Wegen der Infektion einer hochrangigen Mitarbeiterin des Weißen Hauses haben sich Fauci und Redfield vorsorglich in Quarantäne begeben. Sie sagten per Video aus. Auch andere Teilnehmer – darunter der Leiter der Lebensmittel- und Arzneimittelbehörde FDA, Stephen Hahn, und zahlreiche Senatoren – waren aus der Ferne zugeschaltet. Fauci betonte zugleich, er unterliege keiner strikten Quarantäne. Bei Bedarf gehe er auch zu Besprechungen ins Weiße Haus.

CORONA IM WEIßEN HAUS

In der vergangenen Woche waren zwei Fälle von Corona-Infektionen in der US-Regierungszentrale bekannt geworden: Betroffen sind ein Mitarbeiter von Trump und die Sprecherin von US-Vizepräsident Mike Pence, Katie Miller. Pence leitet die Corona-Arbeitsgruppe des Weißen Hauses. Der Vizepräsident sah bislang davon ab, sich ebenfalls in Quarantäne zu begeben-

Im Weißen Haus arbeiten viele Mitarbeiter auf engem Raum. Auch die Verhältnisse im Raum für Pressekonferenzen sind beengt. Trump, Pence und Mitarbeiter aus ihrem Umfeld werden inzwischen täglich getestet. Das gleiche gilt nun auch für die Journalisten, die aus dem Weißen Haus berichten.

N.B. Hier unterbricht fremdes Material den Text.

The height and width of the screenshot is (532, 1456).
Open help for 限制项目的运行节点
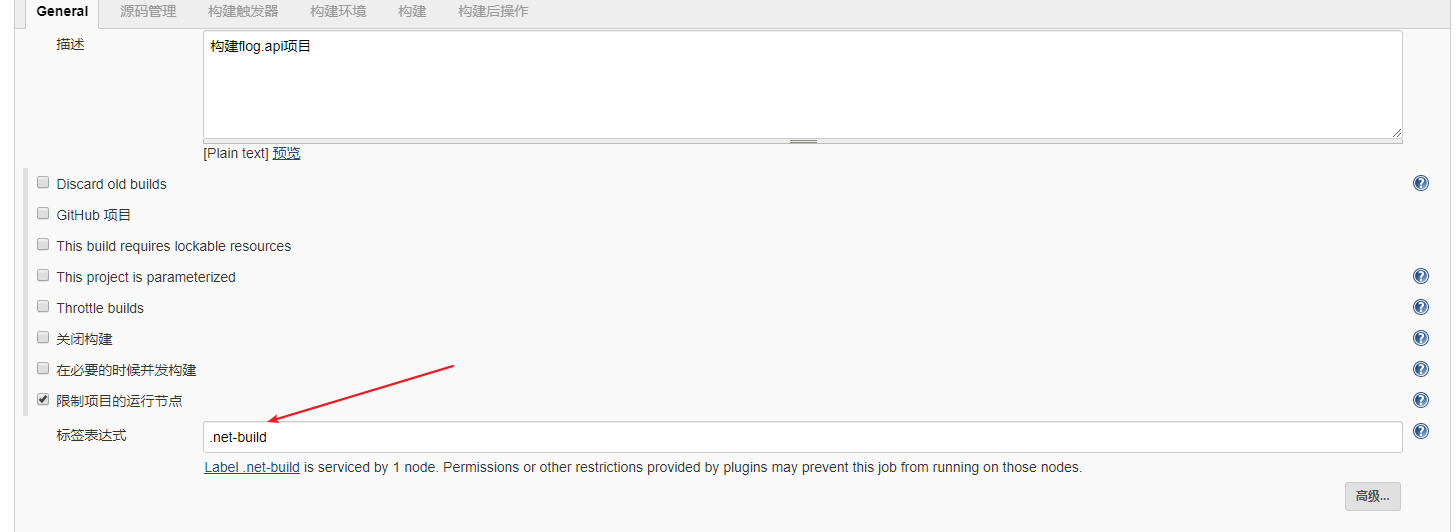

MASKENPFLICHT – ABER NICHT FÜR TRUMP

Trump sieht die jüngsten Fälle von Corona-Infektionen im Weißen Haus nicht als Problem. Die Regierung habe die Situation „sehr gut unter Kontrolle“, sagte er am Montag (Ortszeit). Die jüngsten Infektionen seien kein Beleg für unzureichende Sicherheitsvorkehrungen. „Das kann passieren.“ Trump ordnete aber an, dass seine Mitarbeiter nun als Vorsichtsmaßnahme Gesichtsmasken tragen müssen. Für ihn selbst und Vize Pence gilt die Pflicht nicht. „Ich komme niemandem so nahe“, sagte Trump. Eine Maske sei daher für ihn nicht nötig.